== GIVEN EXERCISE ==
Copy out every line of the records below word for word, changing nothing.
# START OF EXERCISE MATERIAL
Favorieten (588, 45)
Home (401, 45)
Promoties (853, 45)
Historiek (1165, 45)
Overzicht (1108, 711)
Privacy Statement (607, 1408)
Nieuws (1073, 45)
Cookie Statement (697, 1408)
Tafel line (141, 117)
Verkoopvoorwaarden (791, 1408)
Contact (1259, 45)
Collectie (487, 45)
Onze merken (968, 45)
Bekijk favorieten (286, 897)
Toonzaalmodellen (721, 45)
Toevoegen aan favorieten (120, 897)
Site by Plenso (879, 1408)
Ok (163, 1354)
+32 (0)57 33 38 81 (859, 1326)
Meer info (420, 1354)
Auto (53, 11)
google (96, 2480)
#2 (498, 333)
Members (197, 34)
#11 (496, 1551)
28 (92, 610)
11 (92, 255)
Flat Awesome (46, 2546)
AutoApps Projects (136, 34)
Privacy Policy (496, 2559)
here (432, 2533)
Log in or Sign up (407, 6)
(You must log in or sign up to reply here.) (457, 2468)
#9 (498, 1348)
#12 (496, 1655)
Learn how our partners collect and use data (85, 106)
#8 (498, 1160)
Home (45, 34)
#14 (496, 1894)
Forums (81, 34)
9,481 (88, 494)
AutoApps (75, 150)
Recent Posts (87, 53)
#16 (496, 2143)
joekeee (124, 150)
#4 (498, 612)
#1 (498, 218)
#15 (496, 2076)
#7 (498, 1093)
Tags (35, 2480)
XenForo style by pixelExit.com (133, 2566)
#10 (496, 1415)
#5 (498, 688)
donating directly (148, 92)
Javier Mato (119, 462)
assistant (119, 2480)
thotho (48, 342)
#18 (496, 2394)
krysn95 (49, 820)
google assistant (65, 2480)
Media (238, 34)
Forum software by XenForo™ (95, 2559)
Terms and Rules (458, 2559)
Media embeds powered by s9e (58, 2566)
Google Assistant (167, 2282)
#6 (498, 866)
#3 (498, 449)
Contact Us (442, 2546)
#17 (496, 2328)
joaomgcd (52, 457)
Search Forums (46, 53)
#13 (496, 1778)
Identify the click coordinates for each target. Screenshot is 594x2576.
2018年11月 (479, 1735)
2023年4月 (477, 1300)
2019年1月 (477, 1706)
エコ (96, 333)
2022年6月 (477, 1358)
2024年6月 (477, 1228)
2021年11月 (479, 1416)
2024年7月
# END OF EXERCISE MATERIAL
== EXPECTED ANSWER ==
Favorieten (588, 45)
Home (401, 45)
Promoties (853, 45)
Historiek (1165, 45)
Overzicht (1108, 711)
Privacy Statement (607, 1408)
Nieuws (1073, 45)
Cookie Statement (697, 1408)
Tafel line (141, 117)
Verkoopvoorwaarden (791, 1408)
Contact (1259, 45)
Collectie (487, 45)
Onze merken (968, 45)
Bekijk favorieten (286, 897)
Toonzaalmodellen (721, 45)
Toevoegen aan favorieten (120, 897)
Site by Plenso (879, 1408)
Ok (163, 1354)
+32 (0)57 33 38 81 (859, 1326)
Meer info (420, 1354)
Auto (53, 11)
google (96, 2480)
#2 (498, 333)
Members (197, 34)
#11 (496, 1551)
28 (92, 610)
11 (92, 255)
Flat Awesome (46, 2546)
AutoApps Projects (136, 34)
Privacy Policy (496, 2559)
here (432, 2533)
Log in or Sign up (407, 6)
(You must log in or sign up to reply here.) (457, 2468)
#9 (498, 1348)
#12 (496, 1655)
Learn how our partners collect and use data (85, 106)
#8 (498, 1160)
Home (45, 34)
#14 (496, 1894)
Forums (81, 34)
9,481 (88, 494)
AutoApps (75, 150)
Recent Posts (87, 53)
#16 (496, 2143)
joekeee (124, 150)
#4 (498, 612)
#1 (498, 218)
#15 (496, 2076)
#7 (498, 1093)
Tags (35, 2480)
XenForo style by pixelExit.com (133, 2566)
#10 (496, 1415)
#5 (498, 688)
donating directly (148, 92)
Javier Mato (119, 462)
assistant (119, 2480)
thotho (48, 342)
#18 (496, 2394)
krysn95 (49, 820)
google assistant (65, 2480)
Media (238, 34)
Forum software by XenForo™ (95, 2559)
Terms and Rules (458, 2559)
Media embeds powered by s9e (58, 2566)
Google Assistant (167, 2282)
#6 (498, 866)
#3 (498, 449)
Contact Us (442, 2546)
#17 (496, 2328)
joaomgcd (52, 457)
Search Forums (46, 53)
#13 (496, 1778)
Identify the click coordinates for each target. Screenshot is 594x2576.
2018年11月 (479, 1735)
2023年4月 (477, 1300)
2019年1月 (477, 1706)
エコ (96, 333)
2022年6月 (477, 1358)
2024年6月 (477, 1228)
2021年11月 (479, 1416)
2024年7月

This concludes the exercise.